● OBJECTIVE: Copy the entries below word for word, from the start of the entries through the line containing "Looking at the", with both ends included. Leave the pictures out of your copy.
● ● ● ● ● ● ●
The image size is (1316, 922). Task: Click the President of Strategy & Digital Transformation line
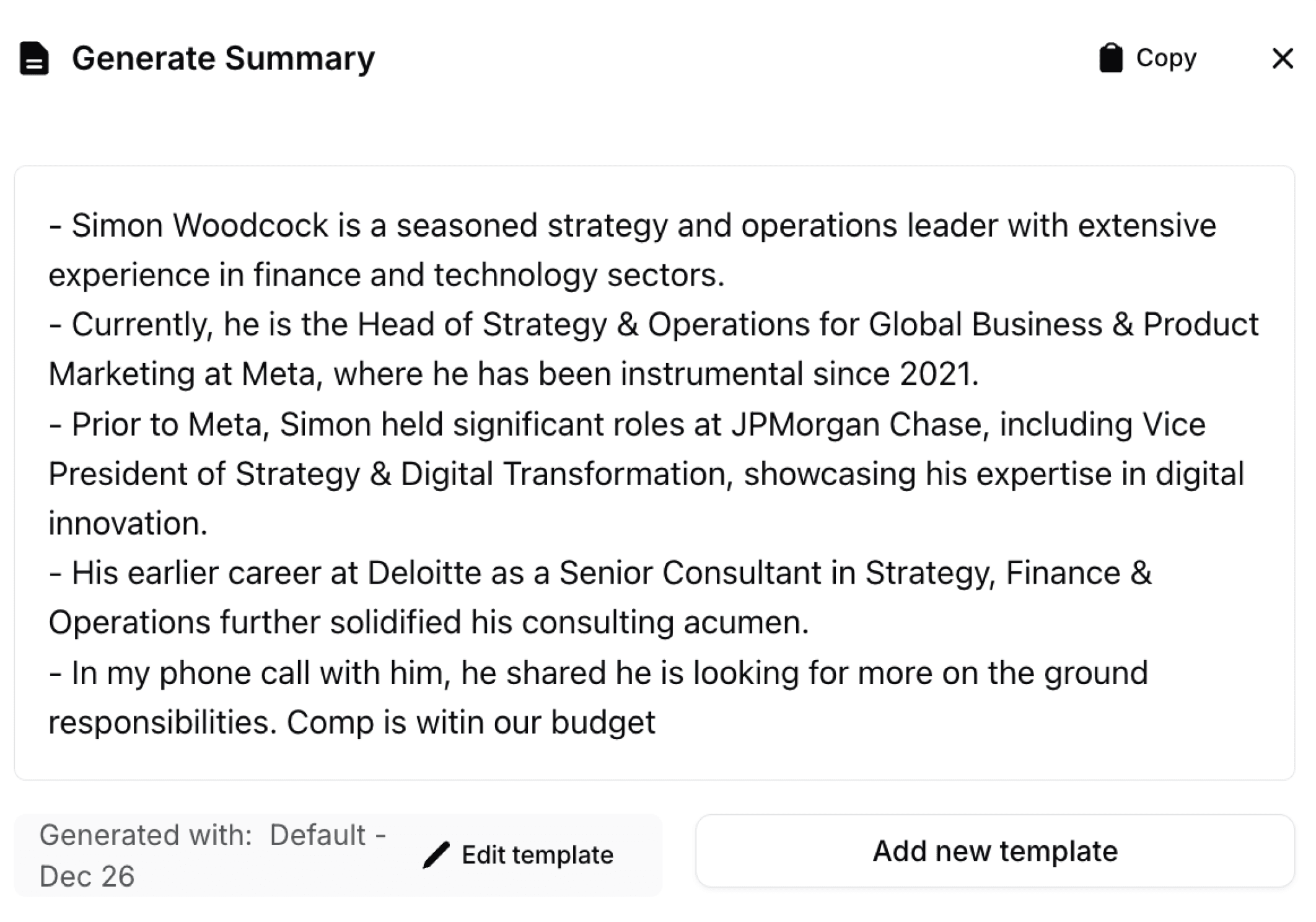[x=646, y=474]
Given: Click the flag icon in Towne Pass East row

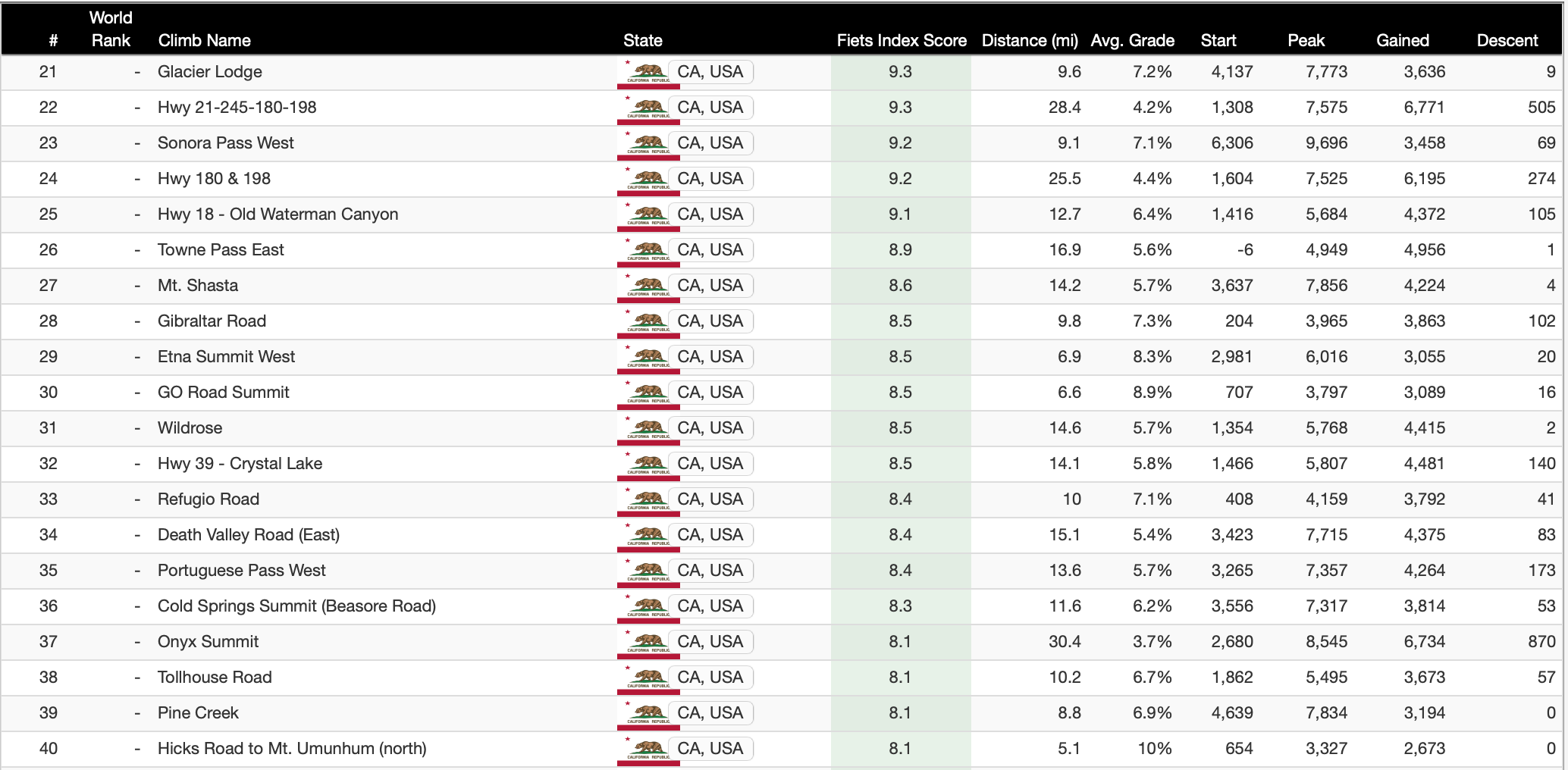Looking at the screenshot, I should (x=648, y=251).
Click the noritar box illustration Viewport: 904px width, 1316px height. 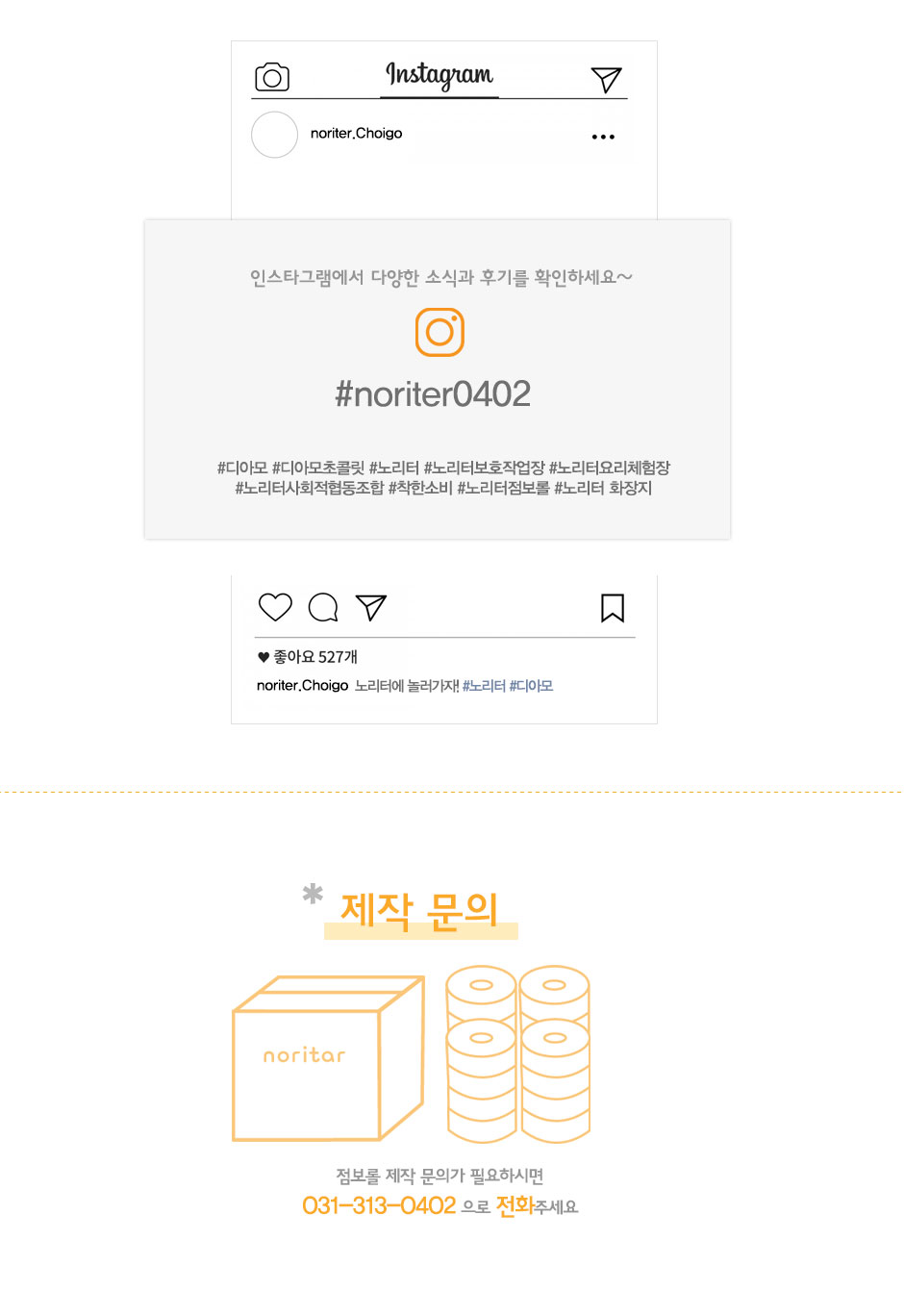tap(328, 1059)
● ● ● ● ● ● ●
● EXERCISE RESULT:
The image size is (1316, 922). Task: Click the President of Strategy & Digital Transformation line
[x=646, y=474]
Given: Click the flag icon in Towne Pass East row

Looking at the screenshot, I should (x=648, y=251).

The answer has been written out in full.